Senior Palestinian negotiator Saeb Erekat said he hoped international pressure would convince Israel to suspend its plans.
"We hope that France and Britain can begin to show Israel that it cannot continue business as usual. Israel settlement activities cannot continue being business as usual. Every possible effort must be exerted in order to preserve the two-state solution."
However, Israel's minister of Environmental Protection, Gilad Erdan, said that after the UN vote on Palestinian status, Israel had no choice but to "initiate what is legitimate and what strategically strengthens the state of Israel".
"What strategically strengthens the state of Israel is not just utterances and journalistic briefings to this or that media outlet, what strengthens Israel is that it has a Jewish settlement in Judea and Samaria [West Bank] and a strong military that protects the area," he said.
The US State Department also issued a statement on Monday criticising the Israeli move.
"The United States opposes all unilateral actions, including West Bank settlement activity and housing construction in East Jerusalem, as they complicate efforts to resume direct, bilateral negotiations, and risk prejudging the outcome of those negotiations," deputy spokesman Mark Toner said.
"This includes building in the E-1 area as this area is particularly sensitive and construction there would be especially damaging to efforts to achieve a two-state solution. We have made clear to the Israeli government that such action is contrary to US policy.
'Negative view'
Earlier, the UK said it "deplored" the plans and called on Israel to reverse the decision.
French President Francois Hollande, speaking at a news conference with Italian Prime Minister Mario Monti, said: "We don't want to shift into sanctions mode. We are more focused on persuading."

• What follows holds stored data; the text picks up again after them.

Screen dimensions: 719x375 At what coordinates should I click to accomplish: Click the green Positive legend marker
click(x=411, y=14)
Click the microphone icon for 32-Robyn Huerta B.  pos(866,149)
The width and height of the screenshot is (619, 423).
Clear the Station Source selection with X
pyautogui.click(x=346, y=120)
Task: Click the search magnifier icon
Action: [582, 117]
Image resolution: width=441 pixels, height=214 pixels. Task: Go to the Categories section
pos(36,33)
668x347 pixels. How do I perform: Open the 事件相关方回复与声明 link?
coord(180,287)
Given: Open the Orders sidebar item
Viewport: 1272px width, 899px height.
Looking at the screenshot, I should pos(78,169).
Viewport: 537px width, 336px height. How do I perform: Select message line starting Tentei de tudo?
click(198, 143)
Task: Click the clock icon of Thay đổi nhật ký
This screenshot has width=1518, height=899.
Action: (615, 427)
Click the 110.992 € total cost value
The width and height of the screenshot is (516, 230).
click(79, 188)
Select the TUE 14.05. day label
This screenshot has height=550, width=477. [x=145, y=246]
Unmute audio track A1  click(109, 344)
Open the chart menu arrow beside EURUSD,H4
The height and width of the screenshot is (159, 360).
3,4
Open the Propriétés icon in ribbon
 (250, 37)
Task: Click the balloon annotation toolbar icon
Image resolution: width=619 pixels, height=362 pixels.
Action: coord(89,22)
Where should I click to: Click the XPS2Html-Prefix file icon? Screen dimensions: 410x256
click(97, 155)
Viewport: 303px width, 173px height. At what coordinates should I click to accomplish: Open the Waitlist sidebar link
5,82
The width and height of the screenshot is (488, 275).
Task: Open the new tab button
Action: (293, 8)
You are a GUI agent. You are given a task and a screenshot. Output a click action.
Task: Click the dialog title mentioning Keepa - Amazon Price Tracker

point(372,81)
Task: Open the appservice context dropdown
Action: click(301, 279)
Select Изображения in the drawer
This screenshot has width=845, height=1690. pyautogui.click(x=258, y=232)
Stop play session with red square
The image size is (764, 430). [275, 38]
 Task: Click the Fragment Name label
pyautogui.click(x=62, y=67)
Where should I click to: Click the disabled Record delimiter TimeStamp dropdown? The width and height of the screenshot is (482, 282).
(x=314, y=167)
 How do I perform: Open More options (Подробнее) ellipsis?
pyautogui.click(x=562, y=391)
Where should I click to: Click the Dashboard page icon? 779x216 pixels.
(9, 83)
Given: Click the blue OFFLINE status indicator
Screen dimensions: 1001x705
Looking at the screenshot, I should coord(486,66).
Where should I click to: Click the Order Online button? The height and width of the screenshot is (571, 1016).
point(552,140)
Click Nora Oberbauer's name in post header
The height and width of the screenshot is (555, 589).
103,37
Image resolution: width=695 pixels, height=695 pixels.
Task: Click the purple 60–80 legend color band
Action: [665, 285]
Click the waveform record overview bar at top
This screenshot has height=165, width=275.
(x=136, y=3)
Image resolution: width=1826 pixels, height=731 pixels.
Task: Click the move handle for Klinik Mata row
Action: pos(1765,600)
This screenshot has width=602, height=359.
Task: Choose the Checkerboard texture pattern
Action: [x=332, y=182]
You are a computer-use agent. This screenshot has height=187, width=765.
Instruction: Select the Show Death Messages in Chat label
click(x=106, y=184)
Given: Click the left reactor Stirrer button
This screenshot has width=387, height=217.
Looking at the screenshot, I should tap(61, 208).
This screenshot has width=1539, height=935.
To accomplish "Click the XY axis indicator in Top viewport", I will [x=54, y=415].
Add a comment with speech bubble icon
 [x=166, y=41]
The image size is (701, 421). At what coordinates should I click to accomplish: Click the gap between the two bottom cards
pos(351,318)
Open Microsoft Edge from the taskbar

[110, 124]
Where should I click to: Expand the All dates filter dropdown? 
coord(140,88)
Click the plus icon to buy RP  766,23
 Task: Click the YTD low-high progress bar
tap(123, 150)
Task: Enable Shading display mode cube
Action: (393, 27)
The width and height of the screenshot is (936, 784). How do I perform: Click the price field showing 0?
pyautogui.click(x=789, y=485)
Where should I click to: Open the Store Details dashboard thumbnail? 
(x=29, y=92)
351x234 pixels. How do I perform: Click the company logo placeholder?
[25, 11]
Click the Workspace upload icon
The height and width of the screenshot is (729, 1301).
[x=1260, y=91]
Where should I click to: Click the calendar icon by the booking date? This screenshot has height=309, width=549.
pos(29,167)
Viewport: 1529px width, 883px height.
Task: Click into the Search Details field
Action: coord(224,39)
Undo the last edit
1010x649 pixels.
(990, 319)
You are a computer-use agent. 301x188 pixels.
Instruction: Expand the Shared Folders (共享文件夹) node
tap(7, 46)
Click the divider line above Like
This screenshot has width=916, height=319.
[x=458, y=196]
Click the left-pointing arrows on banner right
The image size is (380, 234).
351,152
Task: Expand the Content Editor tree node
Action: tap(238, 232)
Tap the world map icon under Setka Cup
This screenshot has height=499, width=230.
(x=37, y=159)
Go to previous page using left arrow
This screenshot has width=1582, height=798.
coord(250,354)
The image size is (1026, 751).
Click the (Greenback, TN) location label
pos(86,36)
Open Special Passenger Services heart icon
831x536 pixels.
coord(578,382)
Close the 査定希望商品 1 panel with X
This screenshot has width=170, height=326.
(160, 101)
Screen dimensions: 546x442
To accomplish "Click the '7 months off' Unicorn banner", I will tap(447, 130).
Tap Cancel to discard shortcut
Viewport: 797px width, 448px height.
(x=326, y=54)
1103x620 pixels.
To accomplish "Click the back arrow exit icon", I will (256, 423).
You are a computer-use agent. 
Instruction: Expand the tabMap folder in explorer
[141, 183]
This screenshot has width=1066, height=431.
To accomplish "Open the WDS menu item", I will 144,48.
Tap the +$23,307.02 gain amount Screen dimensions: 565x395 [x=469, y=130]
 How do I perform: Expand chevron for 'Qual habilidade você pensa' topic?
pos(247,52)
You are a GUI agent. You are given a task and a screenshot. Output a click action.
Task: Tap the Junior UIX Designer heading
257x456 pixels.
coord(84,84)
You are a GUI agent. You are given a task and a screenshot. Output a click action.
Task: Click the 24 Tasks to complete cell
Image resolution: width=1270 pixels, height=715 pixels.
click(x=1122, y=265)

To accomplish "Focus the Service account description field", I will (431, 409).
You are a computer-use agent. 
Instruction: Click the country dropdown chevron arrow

Germany, which is due to host a visit by Mr Netanyahu on Wednesday, said it took a "very negative view" of the settlement announcement.
About 500,000 Jews live in more than 100 settlements built since the 1967 occupation of the West Bank and East Jerusalem.
The settlements are considered illegal under international law, though Israel disputes this.
Two decades of on-off negotiations between Israel and the Palestinian Authority have failed to produce a permanent settlement, with the latest round of direct negotiations breaking down in 2010.